__Work required__: Transcribe the records in their entirety, exactly as given.

Dataset entries:
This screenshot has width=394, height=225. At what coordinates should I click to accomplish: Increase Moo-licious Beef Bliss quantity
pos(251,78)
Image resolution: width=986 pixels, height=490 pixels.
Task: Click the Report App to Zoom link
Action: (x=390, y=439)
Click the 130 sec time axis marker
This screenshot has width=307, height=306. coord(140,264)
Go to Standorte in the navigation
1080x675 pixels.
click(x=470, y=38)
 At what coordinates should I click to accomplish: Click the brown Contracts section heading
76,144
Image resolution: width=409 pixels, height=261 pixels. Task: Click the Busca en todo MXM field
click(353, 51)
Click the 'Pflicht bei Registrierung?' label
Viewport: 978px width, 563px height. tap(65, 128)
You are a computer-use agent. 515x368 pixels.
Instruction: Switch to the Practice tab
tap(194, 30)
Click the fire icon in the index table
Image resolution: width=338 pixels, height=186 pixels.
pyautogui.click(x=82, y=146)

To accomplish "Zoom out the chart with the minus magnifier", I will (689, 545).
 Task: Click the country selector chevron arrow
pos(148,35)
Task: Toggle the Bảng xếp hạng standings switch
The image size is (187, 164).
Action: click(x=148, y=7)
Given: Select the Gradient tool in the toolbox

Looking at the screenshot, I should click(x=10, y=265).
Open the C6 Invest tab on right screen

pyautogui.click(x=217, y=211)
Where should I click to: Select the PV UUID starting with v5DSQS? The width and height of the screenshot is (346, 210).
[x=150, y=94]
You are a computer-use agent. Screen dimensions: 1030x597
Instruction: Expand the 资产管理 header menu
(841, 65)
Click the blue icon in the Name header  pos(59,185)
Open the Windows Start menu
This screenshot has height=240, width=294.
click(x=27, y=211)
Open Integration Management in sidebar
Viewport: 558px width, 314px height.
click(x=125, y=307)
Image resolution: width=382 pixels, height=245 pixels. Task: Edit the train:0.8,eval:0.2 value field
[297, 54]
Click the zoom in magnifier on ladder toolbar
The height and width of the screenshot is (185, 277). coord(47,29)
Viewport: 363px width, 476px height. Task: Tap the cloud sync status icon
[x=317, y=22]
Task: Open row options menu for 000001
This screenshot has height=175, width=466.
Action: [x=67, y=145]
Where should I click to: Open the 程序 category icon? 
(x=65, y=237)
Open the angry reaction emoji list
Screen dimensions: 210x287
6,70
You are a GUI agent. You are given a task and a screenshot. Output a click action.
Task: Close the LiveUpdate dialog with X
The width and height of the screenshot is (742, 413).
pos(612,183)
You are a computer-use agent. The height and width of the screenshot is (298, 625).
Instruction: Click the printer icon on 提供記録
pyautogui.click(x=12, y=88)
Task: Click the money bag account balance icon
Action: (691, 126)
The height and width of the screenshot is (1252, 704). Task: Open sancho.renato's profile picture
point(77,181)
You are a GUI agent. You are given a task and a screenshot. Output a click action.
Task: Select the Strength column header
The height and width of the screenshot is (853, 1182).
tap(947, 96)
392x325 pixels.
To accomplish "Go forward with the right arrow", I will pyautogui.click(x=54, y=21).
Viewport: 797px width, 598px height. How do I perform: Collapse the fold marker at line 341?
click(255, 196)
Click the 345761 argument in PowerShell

__Answer for this exercise__:
This screenshot has width=394, height=225. At what coordinates should I click to accomplish: Increase Moo-licious Beef Bliss quantity
pos(251,78)
Image resolution: width=986 pixels, height=490 pixels.
Task: Click the Report App to Zoom link
Action: (x=390, y=439)
Click the 130 sec time axis marker
This screenshot has width=307, height=306. coord(140,264)
Go to Standorte in the navigation
1080x675 pixels.
click(x=470, y=38)
 At what coordinates should I click to accomplish: Click the brown Contracts section heading
76,144
Image resolution: width=409 pixels, height=261 pixels. Task: Click the Busca en todo MXM field
click(353, 51)
Click the 'Pflicht bei Registrierung?' label
Viewport: 978px width, 563px height. tap(65, 128)
You are a computer-use agent. 515x368 pixels.
Instruction: Switch to the Practice tab
tap(194, 30)
Click the fire icon in the index table
Image resolution: width=338 pixels, height=186 pixels.
pyautogui.click(x=82, y=146)

To accomplish "Zoom out the chart with the minus magnifier", I will (689, 545).
 Task: Click the country selector chevron arrow
pos(148,35)
Task: Toggle the Bảng xếp hạng standings switch
The image size is (187, 164).
Action: click(x=148, y=7)
Given: Select the Gradient tool in the toolbox

Looking at the screenshot, I should click(x=10, y=265).
Open the C6 Invest tab on right screen

pyautogui.click(x=217, y=211)
Where should I click to: Select the PV UUID starting with v5DSQS? The width and height of the screenshot is (346, 210).
[x=150, y=94]
You are a computer-use agent. Screen dimensions: 1030x597
Instruction: Expand the 资产管理 header menu
(841, 65)
Click the blue icon in the Name header  pos(59,185)
Open the Windows Start menu
This screenshot has height=240, width=294.
click(x=27, y=211)
Open Integration Management in sidebar
Viewport: 558px width, 314px height.
click(x=125, y=307)
Image resolution: width=382 pixels, height=245 pixels. Task: Edit the train:0.8,eval:0.2 value field
[297, 54]
Click the zoom in magnifier on ladder toolbar
The height and width of the screenshot is (185, 277). coord(47,29)
Viewport: 363px width, 476px height. Task: Tap the cloud sync status icon
[x=317, y=22]
Task: Open row options menu for 000001
This screenshot has height=175, width=466.
Action: [x=67, y=145]
Where should I click to: Open the 程序 category icon? 
(x=65, y=237)
Open the angry reaction emoji list
Screen dimensions: 210x287
6,70
You are a GUI agent. You are given a task and a screenshot. Output a click action.
Task: Close the LiveUpdate dialog with X
The width and height of the screenshot is (742, 413).
pos(612,183)
You are a computer-use agent. The height and width of the screenshot is (298, 625).
Instruction: Click the printer icon on 提供記録
pyautogui.click(x=12, y=88)
Task: Click the money bag account balance icon
Action: (691, 126)
The height and width of the screenshot is (1252, 704). Task: Open sancho.renato's profile picture
point(77,181)
You are a GUI agent. You are given a task and a screenshot. Output a click action.
Task: Select the Strength column header
The height and width of the screenshot is (853, 1182).
tap(947, 96)
392x325 pixels.
To accomplish "Go forward with the right arrow", I will pyautogui.click(x=54, y=21).
Viewport: 797px width, 598px height. How do I perform: Collapse the fold marker at line 341?
click(255, 196)
Click the 345761 argument in PowerShell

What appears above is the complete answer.